Virtual Physical Therapy Helps Revolutionize Home Health Care

Christine Kern

By Christine Kern, contributing writer

Home Health Care

Reflexion Health introduces VERA to empower patients and improve outcomes.

The explosion of innovation in technology is fundamentally transforming the way healthcare is administered and managed around the world. From diagnosis to treatment and chronic condition management, telehealth has become a reality. And in the wake of an ever-changing healthcare landscape, meaningful care is on the rise. There is also increasing pressure to address excessive healthcare spending and inefficient care pathways to reduce costs and improve outcomes.

One of the newest fields to be handled via innovative technology is physical therapy. Last year, a pilot program was created by researchers from the University of Texas at Dallas to connect wounded veterans with physical therapy via real-time video, 3D computer-generated worlds, and force-feedback “haptic” devices that could recreate a physical therapist session between patients and therapists remotely over high-speed networks, as Live Science reported.

Now, Reflexion Health, a digital healthcare company dedicated to transforming traditional medicine, has developed VERA™, a virtual exercise rehabilitation assistant that remotely brings physical therapy to the home, empowering patients and providers to save time, steps, and money.

According to Reflexion Health, “VERA™ is a digital medicine platform that includes a suite of prescription rehabilitation exercises, an animated avatar coach, a 3D imaging system for measuring movement and form, functional assessments, an intuitive dashboard for off-line clinical review, automatic report generation, and telemedicine capability. In early use, VERA™ increases patient engagement, improves adherence to prescribed exercises, delights patients, all while increasing the reach of physical therapists into the home while saving steps, time, and money.”

The VERA system won FDA clearance for use last October, and it uses the Kinect motion tracking system to provide interactive feedback and educational information to patients during a virtual physical therapy session. The system is able to provide coaching, performance monitoring, and progress tracking by physical therapists and physicians throughout the session as well.

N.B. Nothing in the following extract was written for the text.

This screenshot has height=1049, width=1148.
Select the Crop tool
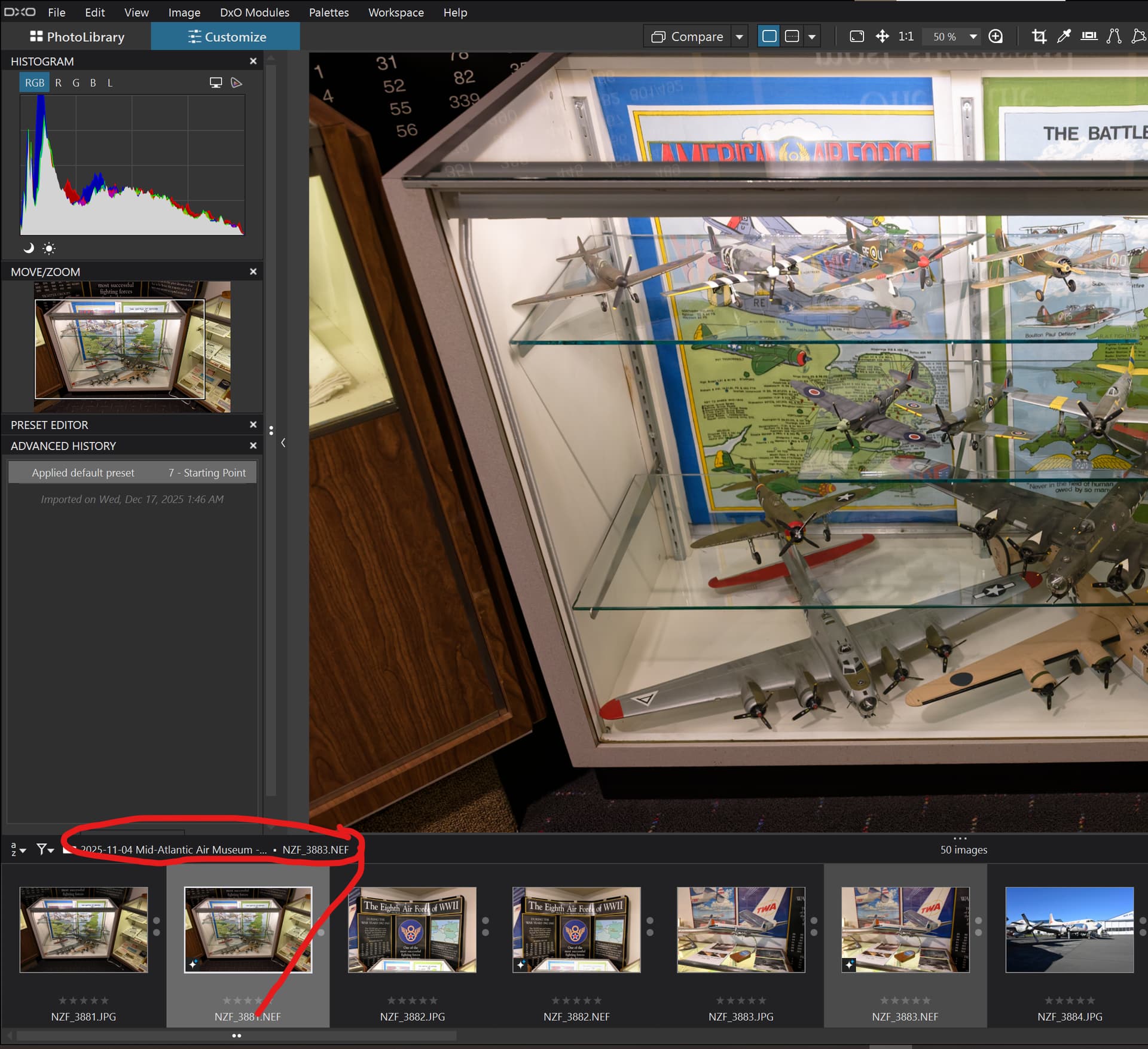click(x=1039, y=36)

Earlier this year, the Centers for Medicare & Medicaid Services (CMS  implemented a new reimbursement model for Medicare patients undergoing total hip or knee replacement surgeries, allowing hospitals to bundle costs of providing care that combines pre-operative care with the surgery, post-operative care, and outpatient physical therapy. According to Joe Smith, CEO of Reflexion Health, this new reimbursement model “incentivizes providers to work through all those transitions of care, including physical therapy and surgery.”